* PROBLEM TO SOLVE
Answer from the excerpt on menopause and depression:
(a) Which database did the authors search?
(b) How was the duration of the reproductive period defined?
(c) How many women were included, and across how many cross sectional and cohort studies?
BEGIN PAGE EXCERPT
The authors conducted a search in MEDLINE using the following keywords: menopause, climacteric, reproductive period, depression, and mood disorders. The authors then searched reference lists of included studies to identify additional studies. There was no restriction on language, publication year or study design. Cross sectional and cohort studies were obviously going to be helpful, but randomised controlled trials were also considered for eligibility if they included depression measurements before intervention.

Definition of variables

  • Age of menopause was defined as 1 year following last menstruation (although studies examining age at final menstruation were also considered)
  • Duration of reproductive period was defined as age of menopause minus age of menarche
  • Diagnosis of depression was defined by clinical diagnosis or validated questionnaire

Excluded studies

Studies were excluded if they used questionnaires without defined cut-offs, or self-reported depression as a single question. Studies including only women with depression were excluded as were those which also had severe psychiatric disorders. Case series, case reports, in vitro and animal studies were excluded. Studies limited to perimenopausal (the period leading up to menopause) women, breast cancer survivors with medically induced menopause, or women with surgically induced menopausal transition were excluded.

Statistical analysis

The odds ratios (OR) and confidence intervals (CI) were pooled across the identified studies, and the analysis was conducted separately for the two exposure variables (age of menopause and duration of reproductive period). The variables were first analysed as continuous variables in 2 year increments, and age of menopause was analysed again as a categorical variables (≥40 vs <40).

Results

A total of 67,714 women were included across 10 cross sectional and 4 cohort studies.

  • 12 studies used self-report diagnosis of depression
  • 1 study used DSM-III-R diagnosis
  • 1 study used physician diagnosis.

Women without a diagnosis of depression were used as the control group.

Age at menopause

Pooling the effect estimates across 13 studies which treated age at menopause as a continuous variable (e.g. 2 year increments); increased age of menopause was associated with 2% decrease in risk of postmenopausal depression (OR, 0.98; 95% CI 0.96 to 0.99 heterogeneity I2=7.6%; P=.37). Sensitivity analyses for hormone therapy, premenopausal depression, or defining age at menopause as 1 year following last menstruation did alter the association.
END PAGE EXCERPT
BEGIN THE DATA
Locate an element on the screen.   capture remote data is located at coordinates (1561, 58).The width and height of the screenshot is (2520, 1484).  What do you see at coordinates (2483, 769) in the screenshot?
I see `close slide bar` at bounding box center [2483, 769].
END THE DATA
* COMPLETED EXERCISE
(a) MEDLINE.
(b) Age of menopause minus age of menarche.
(c) 67,714 women, across 10 cross sectional and 4 cohort studies.